Yes, I know. I explained that in my bug report. And there is no reason why the records should be referenced differently in that way in the source. So the bug must be where the records are classified during harvest, and where those with swedish characters in the title gets referenced differently. Because that is the apparent difference.

fxprunayre commented 3 years ago

inspireThemesUri is the result of an analysis process (see https://github.com/geonetwork/core-geonetwork/blob/main/schemas/iso19139/src/main/plugin/iso19139/index-fields/index.xsl#L464-L468) so it contains "synonyms" of the value.

You have various alternative here, 1) you can do something like https://github.com/eea/geonetwork-eea/blob/eea-4.0.6/web-ui/src/main/resources/catalog/js/CatController.js#L115-L119 to include only URIs which will be translated client side 2) or use the th_... for INSPIRE and use the .default property if your catalogue is in one language only.
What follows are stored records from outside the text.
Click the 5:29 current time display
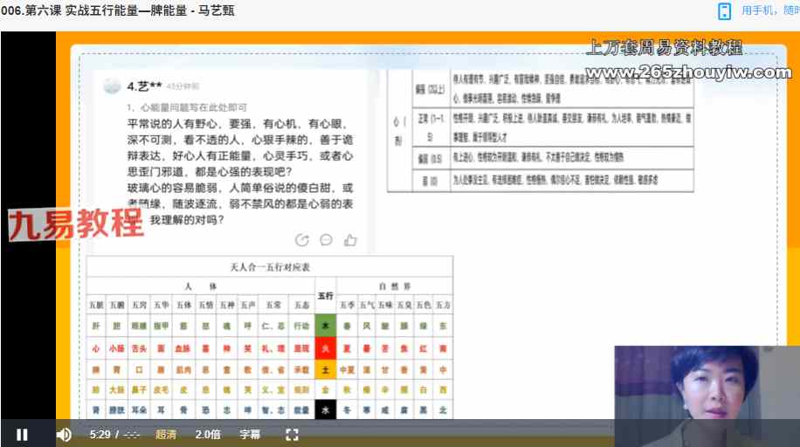Screen dimensions: 800x447 (100, 434)
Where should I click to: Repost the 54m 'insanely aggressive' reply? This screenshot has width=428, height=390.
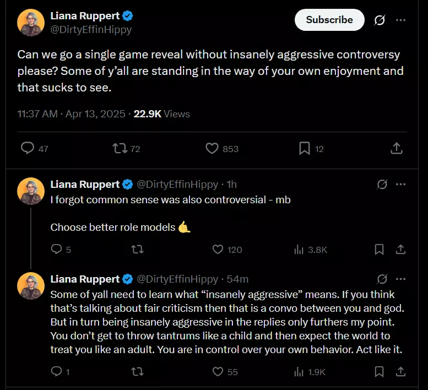pyautogui.click(x=137, y=372)
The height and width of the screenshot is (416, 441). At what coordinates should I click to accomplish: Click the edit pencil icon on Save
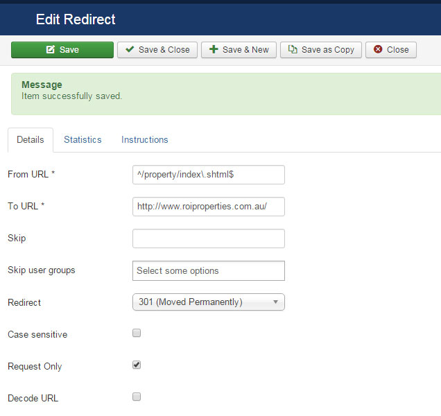click(51, 50)
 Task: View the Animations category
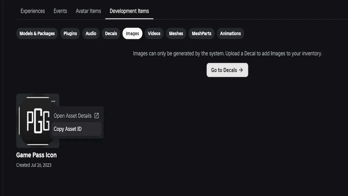point(230,33)
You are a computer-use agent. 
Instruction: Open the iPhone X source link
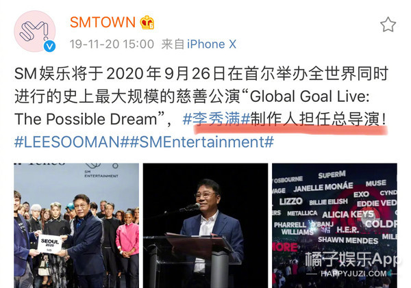(212, 44)
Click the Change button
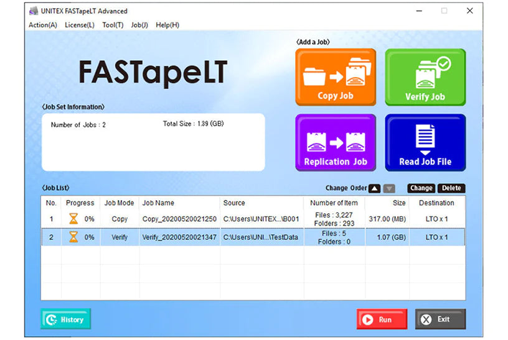The height and width of the screenshot is (340, 508). coord(421,188)
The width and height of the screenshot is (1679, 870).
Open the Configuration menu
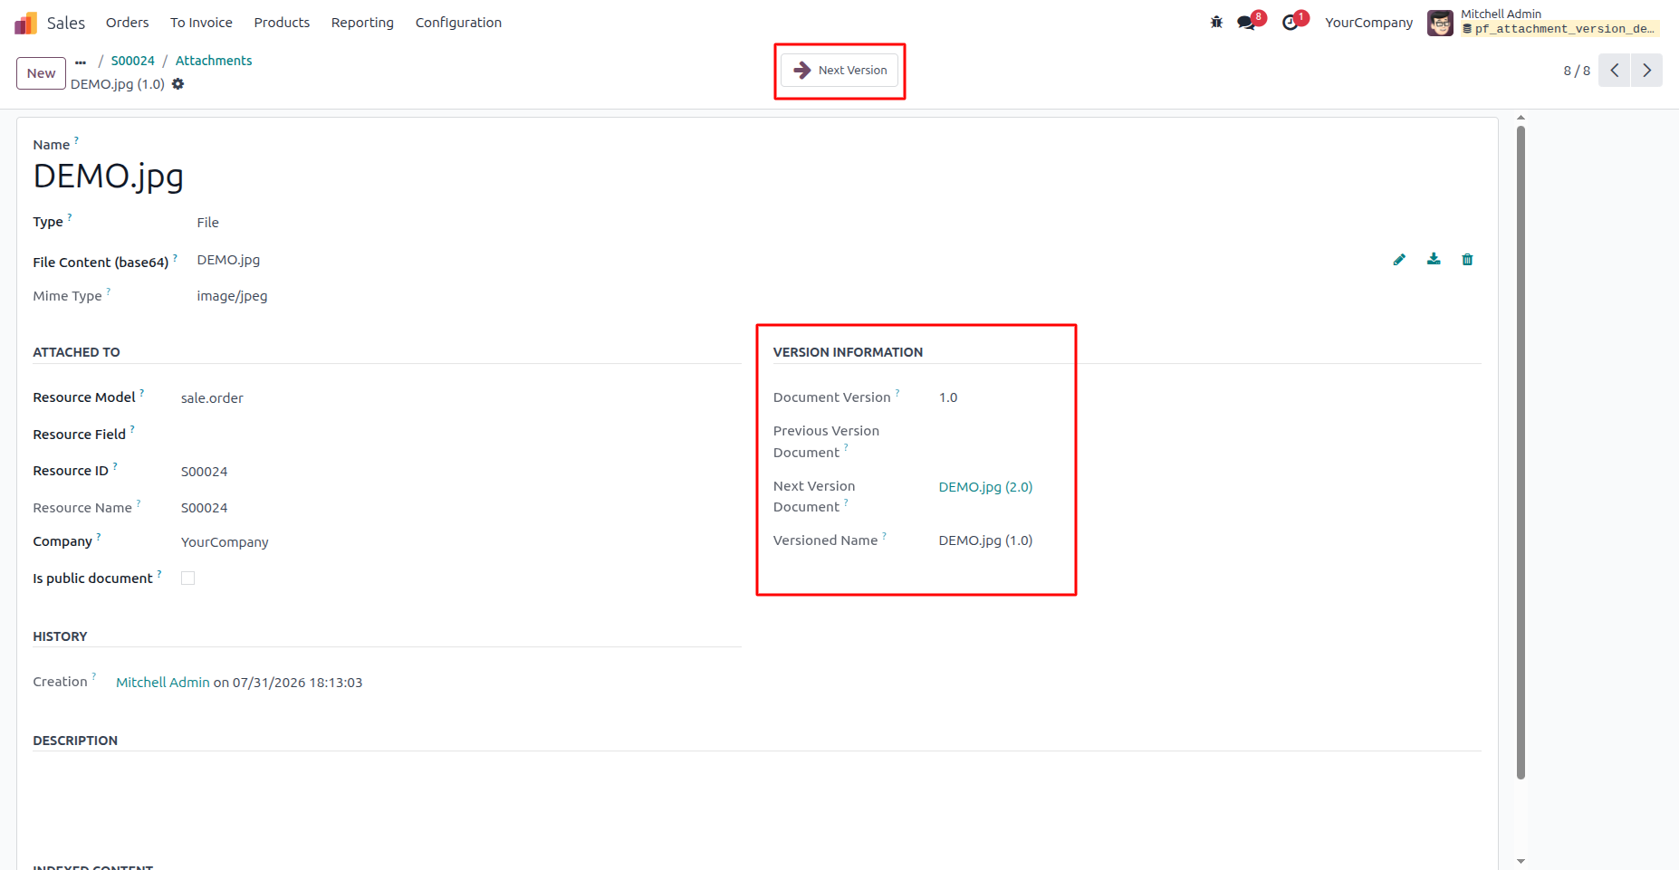coord(458,23)
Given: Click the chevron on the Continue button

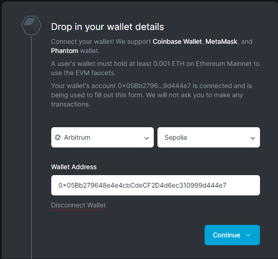Looking at the screenshot, I should tap(248, 235).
fxprunayre commented 3 years ago

As indicated by Juan, your facet return a mix of URIs and label.

image

Can you try suggestion 1 of previous comment in the admin > settings > UI > home facet config and adapt inspireThemeUri entry to:

            'inspireThemeUri': {
              'terms': {
                'field': 'inspireThemeUri',
                'size': 34,
                'include': 'http://.*'
matself commented 3 years ago

I added 'include': 'http://.*' following your suggestion. This only had the result that the INSPIRE themes with Swedish characters disappeared entirely from the view. Previously, they were at least represented with empty tags or bricks. I fail to see how the suggestion would affect records in the data base, but ran a new harvest on the Geonetwork node just to make sure. No change. Removing the include.. statement brought everything back to the beginning of this thread. I need some advice on how to configure the Geonetwork harvester to correctly import INSPIRE theme designations with Swedish characters. All the others are imported just fine, and translated according to the GEMET list. This is the source: https://www.geodata.se/geodataportalen

fxprunayre commented 3 years ago

I added 'include': 'http://.*' following your suggestion. This only had the result that the INSPIRE themes with Swedish characters disappeared entirely from the view.

Hum, it should not, looking at the badge, the one with URI are corrects image

eg.

So including only http keys should be fine. If not, other values will add a css class badge-text pull-left inspire-människors hälsa och säkerhet-sv which creates the blank badges.